» **Task goal**: Please repeat, from the entries that follow, the lines from the one containing "Image resolution: width=1366" through the one containing "has width=1024, height=489." exactly, adding nothing.

» **Extracted information**:
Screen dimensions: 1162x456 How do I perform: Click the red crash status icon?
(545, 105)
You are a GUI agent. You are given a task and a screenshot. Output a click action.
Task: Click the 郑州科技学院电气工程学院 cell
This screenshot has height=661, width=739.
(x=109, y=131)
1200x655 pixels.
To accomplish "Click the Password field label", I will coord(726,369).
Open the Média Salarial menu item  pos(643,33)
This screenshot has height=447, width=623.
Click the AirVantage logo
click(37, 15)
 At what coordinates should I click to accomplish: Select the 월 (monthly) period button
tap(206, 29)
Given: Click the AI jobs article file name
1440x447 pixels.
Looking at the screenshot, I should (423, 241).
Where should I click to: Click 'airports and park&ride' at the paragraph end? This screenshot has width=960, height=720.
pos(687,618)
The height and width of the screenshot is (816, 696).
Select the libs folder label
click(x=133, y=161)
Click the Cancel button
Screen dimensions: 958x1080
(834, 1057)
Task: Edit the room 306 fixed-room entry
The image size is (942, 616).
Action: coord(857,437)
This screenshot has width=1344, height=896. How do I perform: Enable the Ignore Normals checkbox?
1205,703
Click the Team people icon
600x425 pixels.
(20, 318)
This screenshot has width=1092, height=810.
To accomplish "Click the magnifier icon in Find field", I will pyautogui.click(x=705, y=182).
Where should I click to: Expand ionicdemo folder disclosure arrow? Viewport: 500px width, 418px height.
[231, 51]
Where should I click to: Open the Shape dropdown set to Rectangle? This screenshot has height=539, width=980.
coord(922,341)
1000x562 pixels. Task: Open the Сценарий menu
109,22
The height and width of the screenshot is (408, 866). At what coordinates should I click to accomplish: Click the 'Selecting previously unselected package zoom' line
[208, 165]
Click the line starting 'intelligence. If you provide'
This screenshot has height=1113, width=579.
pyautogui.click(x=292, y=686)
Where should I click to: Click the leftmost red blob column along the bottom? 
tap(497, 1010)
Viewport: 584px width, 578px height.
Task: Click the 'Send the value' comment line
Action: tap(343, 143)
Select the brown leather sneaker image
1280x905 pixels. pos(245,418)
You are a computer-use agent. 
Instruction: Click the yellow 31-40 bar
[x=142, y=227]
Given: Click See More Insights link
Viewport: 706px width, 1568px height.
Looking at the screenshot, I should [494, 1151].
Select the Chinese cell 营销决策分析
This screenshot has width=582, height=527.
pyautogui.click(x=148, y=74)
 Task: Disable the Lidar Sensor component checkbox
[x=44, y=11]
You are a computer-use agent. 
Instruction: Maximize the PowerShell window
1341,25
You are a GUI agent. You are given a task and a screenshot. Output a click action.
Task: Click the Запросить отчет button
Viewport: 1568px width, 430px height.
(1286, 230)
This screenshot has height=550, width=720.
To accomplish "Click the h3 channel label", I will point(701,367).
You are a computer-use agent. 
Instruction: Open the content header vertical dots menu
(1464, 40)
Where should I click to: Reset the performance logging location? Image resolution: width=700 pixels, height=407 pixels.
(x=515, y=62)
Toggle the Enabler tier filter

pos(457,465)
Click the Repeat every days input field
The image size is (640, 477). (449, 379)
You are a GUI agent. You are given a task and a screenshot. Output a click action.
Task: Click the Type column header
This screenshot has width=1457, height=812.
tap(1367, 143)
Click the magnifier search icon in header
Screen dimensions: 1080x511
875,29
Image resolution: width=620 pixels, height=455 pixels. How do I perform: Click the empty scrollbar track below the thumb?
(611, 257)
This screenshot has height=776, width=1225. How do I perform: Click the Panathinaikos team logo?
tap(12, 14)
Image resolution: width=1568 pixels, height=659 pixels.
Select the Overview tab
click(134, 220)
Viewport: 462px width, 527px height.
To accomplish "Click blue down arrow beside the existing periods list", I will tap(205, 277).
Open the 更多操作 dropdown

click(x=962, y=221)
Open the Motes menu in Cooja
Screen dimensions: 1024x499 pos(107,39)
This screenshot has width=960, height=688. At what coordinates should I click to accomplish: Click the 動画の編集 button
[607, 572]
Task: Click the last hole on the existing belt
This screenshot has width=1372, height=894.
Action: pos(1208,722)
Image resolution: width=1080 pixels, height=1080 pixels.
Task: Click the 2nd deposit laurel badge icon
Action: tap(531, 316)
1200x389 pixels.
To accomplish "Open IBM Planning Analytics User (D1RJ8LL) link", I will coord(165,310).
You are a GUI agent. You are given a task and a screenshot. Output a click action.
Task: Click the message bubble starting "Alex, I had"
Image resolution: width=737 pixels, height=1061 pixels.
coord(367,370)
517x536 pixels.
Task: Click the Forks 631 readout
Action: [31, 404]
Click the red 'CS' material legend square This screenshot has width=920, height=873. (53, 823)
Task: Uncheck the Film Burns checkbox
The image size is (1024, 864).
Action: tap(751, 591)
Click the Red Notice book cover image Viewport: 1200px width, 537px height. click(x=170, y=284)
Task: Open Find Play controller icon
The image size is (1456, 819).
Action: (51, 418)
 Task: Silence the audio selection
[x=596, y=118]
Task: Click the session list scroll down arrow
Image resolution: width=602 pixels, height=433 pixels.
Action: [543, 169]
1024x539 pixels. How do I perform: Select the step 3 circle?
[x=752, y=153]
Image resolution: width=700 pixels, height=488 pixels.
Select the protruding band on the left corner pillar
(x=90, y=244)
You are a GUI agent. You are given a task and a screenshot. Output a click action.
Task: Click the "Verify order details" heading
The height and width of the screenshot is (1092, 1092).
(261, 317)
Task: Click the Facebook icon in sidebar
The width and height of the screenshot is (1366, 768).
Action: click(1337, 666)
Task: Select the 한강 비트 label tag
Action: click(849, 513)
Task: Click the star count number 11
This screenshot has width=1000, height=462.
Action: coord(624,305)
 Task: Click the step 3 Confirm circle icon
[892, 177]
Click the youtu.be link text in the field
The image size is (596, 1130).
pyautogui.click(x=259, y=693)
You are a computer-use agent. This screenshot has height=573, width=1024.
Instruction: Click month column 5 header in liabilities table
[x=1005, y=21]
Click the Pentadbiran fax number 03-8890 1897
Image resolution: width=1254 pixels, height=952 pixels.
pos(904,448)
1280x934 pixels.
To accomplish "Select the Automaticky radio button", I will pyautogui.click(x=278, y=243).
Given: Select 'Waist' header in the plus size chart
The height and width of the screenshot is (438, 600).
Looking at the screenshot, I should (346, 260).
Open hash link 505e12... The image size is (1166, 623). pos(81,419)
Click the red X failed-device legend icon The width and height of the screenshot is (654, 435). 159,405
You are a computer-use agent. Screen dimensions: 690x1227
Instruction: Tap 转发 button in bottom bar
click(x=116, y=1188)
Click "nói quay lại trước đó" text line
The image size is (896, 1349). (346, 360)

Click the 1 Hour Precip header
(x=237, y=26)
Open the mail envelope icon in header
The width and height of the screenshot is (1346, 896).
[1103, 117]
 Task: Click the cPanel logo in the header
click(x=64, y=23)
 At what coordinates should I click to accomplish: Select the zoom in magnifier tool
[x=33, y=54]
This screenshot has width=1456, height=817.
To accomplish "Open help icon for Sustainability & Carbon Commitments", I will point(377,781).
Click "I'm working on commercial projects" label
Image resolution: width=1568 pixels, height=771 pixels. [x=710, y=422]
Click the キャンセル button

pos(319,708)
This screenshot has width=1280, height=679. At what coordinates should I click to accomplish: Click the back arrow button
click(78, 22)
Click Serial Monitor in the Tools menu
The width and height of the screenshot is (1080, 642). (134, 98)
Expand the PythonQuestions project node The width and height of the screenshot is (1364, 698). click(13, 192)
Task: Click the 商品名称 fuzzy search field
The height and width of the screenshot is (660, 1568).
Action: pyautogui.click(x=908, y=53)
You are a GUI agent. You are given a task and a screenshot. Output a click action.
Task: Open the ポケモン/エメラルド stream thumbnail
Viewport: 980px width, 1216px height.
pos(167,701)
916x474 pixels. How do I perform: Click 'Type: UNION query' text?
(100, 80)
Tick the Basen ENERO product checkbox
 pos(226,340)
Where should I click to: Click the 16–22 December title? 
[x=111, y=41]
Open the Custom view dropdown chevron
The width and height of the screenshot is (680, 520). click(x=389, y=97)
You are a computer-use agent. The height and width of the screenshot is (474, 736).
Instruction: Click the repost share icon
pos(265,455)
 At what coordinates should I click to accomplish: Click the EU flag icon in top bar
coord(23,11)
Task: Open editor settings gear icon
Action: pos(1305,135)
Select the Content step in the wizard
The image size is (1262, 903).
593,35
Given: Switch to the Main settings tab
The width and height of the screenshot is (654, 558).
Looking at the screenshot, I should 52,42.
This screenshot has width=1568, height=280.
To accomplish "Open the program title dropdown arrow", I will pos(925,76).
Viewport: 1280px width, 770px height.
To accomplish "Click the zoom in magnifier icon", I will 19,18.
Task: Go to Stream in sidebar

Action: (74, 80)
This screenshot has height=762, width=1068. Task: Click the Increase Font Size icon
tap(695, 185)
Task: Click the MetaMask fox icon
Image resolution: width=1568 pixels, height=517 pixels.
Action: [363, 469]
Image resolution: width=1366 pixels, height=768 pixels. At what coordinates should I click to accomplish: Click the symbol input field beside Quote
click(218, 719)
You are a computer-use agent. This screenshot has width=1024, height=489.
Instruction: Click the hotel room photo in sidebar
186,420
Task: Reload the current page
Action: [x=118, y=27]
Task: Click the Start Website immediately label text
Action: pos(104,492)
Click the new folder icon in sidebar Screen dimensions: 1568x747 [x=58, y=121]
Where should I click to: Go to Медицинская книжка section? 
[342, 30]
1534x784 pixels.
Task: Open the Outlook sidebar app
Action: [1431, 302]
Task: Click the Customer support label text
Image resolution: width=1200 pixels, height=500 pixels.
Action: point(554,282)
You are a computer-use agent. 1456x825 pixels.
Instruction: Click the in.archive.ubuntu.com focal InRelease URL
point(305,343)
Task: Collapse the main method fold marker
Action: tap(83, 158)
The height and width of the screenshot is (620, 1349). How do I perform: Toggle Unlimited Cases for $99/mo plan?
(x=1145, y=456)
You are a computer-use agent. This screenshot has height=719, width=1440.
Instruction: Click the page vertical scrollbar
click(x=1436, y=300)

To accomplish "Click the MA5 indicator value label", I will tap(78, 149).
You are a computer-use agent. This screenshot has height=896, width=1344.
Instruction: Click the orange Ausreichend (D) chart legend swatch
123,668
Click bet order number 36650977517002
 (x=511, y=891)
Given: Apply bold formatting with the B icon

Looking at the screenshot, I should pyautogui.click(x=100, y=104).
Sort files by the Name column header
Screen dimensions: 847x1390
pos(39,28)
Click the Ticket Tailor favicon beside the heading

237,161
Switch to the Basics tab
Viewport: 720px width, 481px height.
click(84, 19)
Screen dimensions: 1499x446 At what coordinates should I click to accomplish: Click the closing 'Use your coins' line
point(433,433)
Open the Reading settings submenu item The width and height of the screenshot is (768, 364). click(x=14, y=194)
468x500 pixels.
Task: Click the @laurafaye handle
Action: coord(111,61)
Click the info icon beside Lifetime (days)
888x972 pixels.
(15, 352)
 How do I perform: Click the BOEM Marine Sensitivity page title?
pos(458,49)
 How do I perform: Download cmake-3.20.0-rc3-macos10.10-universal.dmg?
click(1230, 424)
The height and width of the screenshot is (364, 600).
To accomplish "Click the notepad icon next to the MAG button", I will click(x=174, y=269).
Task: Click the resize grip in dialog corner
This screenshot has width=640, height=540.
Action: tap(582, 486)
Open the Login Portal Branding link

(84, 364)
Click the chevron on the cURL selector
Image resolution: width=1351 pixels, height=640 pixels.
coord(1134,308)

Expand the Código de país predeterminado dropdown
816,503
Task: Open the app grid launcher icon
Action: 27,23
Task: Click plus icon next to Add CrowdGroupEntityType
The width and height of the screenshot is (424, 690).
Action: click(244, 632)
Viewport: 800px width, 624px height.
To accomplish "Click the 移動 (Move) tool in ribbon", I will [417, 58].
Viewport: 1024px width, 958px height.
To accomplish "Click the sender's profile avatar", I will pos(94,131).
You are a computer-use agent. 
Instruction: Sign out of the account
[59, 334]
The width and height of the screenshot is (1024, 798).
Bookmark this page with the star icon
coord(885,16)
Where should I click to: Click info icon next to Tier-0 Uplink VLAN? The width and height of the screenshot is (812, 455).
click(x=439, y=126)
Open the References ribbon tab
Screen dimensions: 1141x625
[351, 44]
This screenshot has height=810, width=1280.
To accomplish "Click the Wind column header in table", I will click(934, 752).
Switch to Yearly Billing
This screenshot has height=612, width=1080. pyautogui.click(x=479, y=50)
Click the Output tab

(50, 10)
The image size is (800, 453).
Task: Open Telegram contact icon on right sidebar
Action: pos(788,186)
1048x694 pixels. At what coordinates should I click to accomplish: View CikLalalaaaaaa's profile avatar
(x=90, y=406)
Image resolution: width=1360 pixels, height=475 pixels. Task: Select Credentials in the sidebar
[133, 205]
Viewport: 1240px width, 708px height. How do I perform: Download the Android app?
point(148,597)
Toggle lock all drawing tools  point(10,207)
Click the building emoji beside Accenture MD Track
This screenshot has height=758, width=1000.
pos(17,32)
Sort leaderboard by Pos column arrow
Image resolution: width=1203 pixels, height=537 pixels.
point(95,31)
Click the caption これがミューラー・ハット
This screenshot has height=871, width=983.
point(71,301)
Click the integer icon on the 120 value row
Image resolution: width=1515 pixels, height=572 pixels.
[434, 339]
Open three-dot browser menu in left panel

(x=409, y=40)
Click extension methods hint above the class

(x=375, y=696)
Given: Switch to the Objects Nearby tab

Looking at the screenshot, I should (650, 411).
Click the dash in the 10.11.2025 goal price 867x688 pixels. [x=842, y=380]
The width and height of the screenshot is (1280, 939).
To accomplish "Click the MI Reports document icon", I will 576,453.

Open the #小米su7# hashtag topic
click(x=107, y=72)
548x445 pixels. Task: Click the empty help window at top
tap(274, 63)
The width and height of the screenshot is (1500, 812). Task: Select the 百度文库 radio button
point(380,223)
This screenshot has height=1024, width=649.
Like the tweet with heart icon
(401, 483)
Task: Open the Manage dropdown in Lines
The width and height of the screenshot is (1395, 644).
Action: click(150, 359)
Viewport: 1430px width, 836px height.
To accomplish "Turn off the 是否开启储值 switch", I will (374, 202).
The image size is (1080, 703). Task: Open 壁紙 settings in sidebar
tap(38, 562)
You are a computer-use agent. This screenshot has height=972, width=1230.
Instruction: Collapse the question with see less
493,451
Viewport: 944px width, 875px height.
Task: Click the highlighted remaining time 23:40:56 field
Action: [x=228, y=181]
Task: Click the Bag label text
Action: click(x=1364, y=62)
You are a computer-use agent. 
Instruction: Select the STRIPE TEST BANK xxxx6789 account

» **Reply to the task**:
Image resolution: width=1366 pixels, height=768 pixels. At what coordinates should I click to accomplish: Click the symbol input field beside Quote
click(218, 719)
You are a computer-use agent. This screenshot has width=1024, height=489.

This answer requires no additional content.